Lazorchak expects to see a proposed short-term fix in Gov. Phil Scott’s budget proposal later this week, and stressed that the administration will look to redirect funding from existing programs to that work.

Weathering is a critical part of Vermont’s plan to comply with its landmark climate law, the Global Warming Solutions Act, which requires Vermont to reduce the state’s greenhouse gas emissions by big deadlines in 2026, 2030 and 2050.

Modeling by the climate service shows that to meet the 2030 emissions reduction deadline, Vermont needs to protect 120,000 homes over that decade. The same modeling finds that we are only about a third of the way there.

Lazorchak said weathering has two big immediate benefits — it reduces climate-warming air pollution, but it also makes the non-negotiable monthly bill — for heat — more affordable.

But if homes need significant repairs before they can be insulated, that raises costs, making weatherproofing these buildings one of the most expensive ways to reduce carbon emissions, even if it helps make life more sustainable. -available to vulnerable households.

As pandemic-era federal funding flows in the coming years, Vermont will have to decide how much of that work it’s willing to fund — versus investing in cheaper ways to curb emissions.

We don’t want to leave those people out because they typically have the greatest need for weatherization and the greatest need to waterproof their home or address these other structural issues.

Jeff Wilcox, Weatherization Program Administrator

It comes as many MPs made pledges to their constituents to cut taxes as part of their election this year.

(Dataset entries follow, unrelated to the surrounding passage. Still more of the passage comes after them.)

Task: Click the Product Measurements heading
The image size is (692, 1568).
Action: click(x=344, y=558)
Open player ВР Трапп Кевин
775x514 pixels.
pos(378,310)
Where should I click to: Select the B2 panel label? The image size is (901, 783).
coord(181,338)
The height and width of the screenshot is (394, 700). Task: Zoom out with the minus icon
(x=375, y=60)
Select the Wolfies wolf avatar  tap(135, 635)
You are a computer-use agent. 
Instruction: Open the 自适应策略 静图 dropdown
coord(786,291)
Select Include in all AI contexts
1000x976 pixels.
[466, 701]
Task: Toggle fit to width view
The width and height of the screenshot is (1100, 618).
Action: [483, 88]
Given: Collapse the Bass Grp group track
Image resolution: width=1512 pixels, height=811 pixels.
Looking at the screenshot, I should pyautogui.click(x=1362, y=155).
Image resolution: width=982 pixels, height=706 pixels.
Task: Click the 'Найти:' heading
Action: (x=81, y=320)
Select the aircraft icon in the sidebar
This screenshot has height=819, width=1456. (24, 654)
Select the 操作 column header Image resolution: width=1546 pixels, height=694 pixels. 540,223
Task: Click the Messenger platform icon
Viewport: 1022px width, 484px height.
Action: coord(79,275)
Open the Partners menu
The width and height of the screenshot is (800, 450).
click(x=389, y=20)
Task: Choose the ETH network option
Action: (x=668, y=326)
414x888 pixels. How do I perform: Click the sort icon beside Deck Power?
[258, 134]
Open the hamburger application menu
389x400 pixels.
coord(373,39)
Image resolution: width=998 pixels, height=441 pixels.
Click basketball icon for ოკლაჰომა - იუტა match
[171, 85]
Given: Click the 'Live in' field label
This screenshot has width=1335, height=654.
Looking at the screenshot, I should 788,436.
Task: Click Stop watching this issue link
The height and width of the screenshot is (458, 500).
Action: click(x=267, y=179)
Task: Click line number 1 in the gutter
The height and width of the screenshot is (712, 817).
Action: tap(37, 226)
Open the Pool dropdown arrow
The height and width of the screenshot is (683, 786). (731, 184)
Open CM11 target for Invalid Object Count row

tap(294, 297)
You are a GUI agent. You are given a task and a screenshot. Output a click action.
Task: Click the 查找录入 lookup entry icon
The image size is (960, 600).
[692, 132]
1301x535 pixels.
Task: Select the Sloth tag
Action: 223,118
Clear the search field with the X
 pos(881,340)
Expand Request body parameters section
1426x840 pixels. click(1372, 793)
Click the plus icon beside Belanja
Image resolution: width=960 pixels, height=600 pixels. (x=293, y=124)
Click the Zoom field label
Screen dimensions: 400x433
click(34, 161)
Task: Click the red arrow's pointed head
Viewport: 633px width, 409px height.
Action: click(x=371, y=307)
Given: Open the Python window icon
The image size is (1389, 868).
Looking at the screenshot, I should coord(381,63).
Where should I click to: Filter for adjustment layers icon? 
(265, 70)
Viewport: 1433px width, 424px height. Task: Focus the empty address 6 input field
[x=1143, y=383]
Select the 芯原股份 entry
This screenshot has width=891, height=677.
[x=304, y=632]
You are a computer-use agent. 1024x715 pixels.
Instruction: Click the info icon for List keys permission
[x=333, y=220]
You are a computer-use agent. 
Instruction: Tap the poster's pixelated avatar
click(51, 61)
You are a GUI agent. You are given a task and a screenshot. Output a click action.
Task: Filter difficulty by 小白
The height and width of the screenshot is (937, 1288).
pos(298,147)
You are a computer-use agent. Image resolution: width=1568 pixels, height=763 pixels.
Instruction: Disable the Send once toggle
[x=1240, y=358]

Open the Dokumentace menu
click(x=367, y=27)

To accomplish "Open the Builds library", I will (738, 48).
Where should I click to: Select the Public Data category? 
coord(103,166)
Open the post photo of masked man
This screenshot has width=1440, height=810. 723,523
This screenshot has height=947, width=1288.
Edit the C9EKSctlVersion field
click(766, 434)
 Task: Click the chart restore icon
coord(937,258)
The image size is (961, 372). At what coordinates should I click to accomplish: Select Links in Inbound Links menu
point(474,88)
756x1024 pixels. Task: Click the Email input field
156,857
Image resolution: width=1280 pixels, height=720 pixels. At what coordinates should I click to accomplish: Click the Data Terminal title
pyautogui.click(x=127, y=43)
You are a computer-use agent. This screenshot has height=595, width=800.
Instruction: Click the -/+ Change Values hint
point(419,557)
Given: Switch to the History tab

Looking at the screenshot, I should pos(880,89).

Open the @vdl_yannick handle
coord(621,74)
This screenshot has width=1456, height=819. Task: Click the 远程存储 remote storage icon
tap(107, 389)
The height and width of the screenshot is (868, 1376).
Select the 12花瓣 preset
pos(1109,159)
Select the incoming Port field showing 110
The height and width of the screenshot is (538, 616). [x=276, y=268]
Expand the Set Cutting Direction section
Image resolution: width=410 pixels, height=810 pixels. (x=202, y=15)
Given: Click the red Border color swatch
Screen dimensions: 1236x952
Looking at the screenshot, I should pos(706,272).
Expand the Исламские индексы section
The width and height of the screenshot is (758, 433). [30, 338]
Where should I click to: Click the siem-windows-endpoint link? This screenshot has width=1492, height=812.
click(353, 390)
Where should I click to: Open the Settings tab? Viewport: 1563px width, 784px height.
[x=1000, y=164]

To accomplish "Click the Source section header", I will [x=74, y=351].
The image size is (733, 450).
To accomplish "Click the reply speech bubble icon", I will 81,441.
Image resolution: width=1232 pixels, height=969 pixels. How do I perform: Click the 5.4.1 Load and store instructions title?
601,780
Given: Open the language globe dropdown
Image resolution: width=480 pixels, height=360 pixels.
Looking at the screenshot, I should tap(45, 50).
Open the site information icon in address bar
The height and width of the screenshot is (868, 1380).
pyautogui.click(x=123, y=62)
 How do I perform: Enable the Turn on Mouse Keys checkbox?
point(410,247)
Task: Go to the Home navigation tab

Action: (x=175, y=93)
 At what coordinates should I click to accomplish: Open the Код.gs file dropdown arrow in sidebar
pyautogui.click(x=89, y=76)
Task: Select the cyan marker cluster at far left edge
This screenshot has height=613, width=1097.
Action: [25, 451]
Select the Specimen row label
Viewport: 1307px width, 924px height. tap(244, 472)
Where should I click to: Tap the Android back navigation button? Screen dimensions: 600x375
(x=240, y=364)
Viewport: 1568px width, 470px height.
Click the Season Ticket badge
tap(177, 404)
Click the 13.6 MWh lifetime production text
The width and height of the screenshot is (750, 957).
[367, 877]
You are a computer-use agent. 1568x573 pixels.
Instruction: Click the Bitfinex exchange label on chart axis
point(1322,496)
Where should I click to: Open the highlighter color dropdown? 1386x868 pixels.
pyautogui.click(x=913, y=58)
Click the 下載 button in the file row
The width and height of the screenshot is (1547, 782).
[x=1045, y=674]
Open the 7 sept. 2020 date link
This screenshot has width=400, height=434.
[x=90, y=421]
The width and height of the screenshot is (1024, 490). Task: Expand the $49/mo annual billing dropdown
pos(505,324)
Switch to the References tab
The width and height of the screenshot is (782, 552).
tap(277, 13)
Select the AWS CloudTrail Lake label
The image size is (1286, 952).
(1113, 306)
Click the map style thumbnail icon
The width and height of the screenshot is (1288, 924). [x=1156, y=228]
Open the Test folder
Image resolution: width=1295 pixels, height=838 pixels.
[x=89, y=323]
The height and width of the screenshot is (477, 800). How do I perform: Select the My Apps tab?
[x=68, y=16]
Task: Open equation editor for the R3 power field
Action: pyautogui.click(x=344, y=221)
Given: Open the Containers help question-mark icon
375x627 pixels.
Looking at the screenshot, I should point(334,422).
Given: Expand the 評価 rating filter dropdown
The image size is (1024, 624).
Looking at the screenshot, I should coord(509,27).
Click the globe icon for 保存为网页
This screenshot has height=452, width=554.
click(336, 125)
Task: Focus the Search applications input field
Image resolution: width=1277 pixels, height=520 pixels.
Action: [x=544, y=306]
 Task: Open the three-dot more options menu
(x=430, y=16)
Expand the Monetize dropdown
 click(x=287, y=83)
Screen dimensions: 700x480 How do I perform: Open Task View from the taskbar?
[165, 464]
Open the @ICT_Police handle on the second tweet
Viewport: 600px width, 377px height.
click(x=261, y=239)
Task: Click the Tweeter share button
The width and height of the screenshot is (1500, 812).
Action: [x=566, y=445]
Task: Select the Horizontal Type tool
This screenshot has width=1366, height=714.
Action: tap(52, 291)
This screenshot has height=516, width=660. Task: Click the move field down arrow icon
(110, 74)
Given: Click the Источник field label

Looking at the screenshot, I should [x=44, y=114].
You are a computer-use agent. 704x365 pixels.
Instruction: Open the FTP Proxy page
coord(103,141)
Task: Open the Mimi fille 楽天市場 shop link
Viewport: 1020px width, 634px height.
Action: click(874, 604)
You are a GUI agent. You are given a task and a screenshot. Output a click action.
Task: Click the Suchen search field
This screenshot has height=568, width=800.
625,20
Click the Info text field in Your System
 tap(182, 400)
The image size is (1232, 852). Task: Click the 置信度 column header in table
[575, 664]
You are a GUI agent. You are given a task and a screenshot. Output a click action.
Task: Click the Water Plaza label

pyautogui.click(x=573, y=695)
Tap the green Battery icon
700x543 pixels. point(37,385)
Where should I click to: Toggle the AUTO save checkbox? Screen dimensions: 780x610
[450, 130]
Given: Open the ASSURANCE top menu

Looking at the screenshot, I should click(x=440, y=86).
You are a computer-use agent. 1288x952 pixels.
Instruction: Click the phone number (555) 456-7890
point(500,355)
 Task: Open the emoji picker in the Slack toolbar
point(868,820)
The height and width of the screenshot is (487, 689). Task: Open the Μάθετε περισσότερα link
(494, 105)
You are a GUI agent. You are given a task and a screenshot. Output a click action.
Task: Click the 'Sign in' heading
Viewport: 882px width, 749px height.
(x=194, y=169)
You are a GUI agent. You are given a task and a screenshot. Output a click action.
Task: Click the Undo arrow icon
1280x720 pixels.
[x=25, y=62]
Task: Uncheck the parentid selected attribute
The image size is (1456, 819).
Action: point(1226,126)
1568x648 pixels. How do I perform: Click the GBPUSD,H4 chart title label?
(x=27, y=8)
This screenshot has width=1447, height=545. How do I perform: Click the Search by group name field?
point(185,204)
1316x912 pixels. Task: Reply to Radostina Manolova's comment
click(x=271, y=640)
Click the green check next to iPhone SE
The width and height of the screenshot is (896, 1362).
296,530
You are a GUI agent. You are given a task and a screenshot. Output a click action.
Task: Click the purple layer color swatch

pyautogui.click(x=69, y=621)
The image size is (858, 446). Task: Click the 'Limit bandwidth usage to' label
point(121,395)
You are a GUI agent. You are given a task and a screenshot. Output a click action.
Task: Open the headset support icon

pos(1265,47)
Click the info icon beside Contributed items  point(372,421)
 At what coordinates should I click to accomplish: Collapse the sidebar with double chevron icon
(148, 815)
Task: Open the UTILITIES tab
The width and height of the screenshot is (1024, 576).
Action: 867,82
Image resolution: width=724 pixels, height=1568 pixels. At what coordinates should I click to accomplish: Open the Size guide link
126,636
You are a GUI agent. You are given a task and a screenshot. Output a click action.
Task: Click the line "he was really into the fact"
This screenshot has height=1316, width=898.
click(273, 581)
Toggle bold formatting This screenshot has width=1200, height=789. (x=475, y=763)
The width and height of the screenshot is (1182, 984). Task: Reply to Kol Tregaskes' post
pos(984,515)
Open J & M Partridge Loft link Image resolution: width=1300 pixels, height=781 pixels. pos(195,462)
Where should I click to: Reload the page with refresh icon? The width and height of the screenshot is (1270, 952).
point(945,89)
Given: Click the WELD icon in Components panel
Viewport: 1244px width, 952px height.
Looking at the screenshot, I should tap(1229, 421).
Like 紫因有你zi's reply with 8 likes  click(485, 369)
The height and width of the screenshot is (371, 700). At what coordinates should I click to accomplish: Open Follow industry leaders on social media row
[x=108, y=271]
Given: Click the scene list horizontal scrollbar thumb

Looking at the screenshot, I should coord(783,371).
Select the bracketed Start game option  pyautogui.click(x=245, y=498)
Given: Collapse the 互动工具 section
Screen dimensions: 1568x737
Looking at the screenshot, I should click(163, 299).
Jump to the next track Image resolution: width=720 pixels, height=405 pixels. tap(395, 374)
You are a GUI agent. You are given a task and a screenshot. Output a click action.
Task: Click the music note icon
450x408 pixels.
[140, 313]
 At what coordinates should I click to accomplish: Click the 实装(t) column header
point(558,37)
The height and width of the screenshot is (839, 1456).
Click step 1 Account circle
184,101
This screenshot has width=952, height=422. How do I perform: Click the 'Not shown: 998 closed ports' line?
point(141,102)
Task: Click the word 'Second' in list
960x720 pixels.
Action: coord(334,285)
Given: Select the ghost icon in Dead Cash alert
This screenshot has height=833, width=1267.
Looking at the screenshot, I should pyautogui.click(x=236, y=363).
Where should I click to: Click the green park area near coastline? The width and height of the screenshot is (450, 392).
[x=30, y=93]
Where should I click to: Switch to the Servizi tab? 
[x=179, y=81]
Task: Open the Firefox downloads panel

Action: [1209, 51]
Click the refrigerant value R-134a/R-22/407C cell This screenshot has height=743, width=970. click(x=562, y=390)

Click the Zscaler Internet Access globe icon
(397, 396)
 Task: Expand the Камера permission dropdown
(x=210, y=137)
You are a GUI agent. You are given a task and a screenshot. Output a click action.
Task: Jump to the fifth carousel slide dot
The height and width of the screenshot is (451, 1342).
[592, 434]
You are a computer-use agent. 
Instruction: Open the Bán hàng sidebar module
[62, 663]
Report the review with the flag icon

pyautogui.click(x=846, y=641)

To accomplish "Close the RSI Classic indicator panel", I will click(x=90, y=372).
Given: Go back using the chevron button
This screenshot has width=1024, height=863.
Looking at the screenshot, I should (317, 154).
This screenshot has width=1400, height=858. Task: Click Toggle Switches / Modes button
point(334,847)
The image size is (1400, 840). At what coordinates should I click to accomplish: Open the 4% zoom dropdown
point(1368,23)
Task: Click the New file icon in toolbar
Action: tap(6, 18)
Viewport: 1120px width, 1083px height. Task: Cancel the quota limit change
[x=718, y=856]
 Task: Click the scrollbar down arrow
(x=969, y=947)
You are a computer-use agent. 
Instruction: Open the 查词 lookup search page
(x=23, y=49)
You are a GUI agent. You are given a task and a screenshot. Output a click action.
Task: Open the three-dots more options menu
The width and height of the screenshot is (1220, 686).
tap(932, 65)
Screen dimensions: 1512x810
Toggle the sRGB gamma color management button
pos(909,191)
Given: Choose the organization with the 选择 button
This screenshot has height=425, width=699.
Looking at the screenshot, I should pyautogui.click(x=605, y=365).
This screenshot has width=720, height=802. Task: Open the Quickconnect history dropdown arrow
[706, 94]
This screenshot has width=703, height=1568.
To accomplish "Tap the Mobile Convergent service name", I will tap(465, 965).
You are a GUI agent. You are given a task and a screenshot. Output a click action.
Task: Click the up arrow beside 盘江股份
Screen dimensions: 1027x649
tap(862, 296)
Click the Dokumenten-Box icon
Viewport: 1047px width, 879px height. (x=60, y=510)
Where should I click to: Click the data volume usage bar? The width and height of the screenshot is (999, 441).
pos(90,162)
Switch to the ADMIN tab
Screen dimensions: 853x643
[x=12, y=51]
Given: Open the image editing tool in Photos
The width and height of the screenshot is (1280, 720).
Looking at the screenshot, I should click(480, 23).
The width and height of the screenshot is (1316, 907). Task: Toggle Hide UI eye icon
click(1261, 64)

More from Vermont Public: Urgency on energy policy grows in Montpelier as climate demands rise

Sen. Andrew Perchlik, a Washington D.C. Democrat who chairs the Senate Appropriations Committee, said he sees common ground between Republicans and Democrats on the climate issue, even though they have disagreed on energy policy in recent years.

“I have never heard anyone who is against it say, “There’s no problem with low-income people affording their heating bill,” Perchlik said. “It was kind of what you do about it.”

“I don’t know that there are any magic answers at this point,” said Congressman Jim Harrison, a Republican who is vice chairman of the House Appropriations Committee. “I think if we’re going to spend more on a program, and as important as air conditioning is, you know, it probably begs the question: Is there something else we’re doing that maybe isn’t as important today?”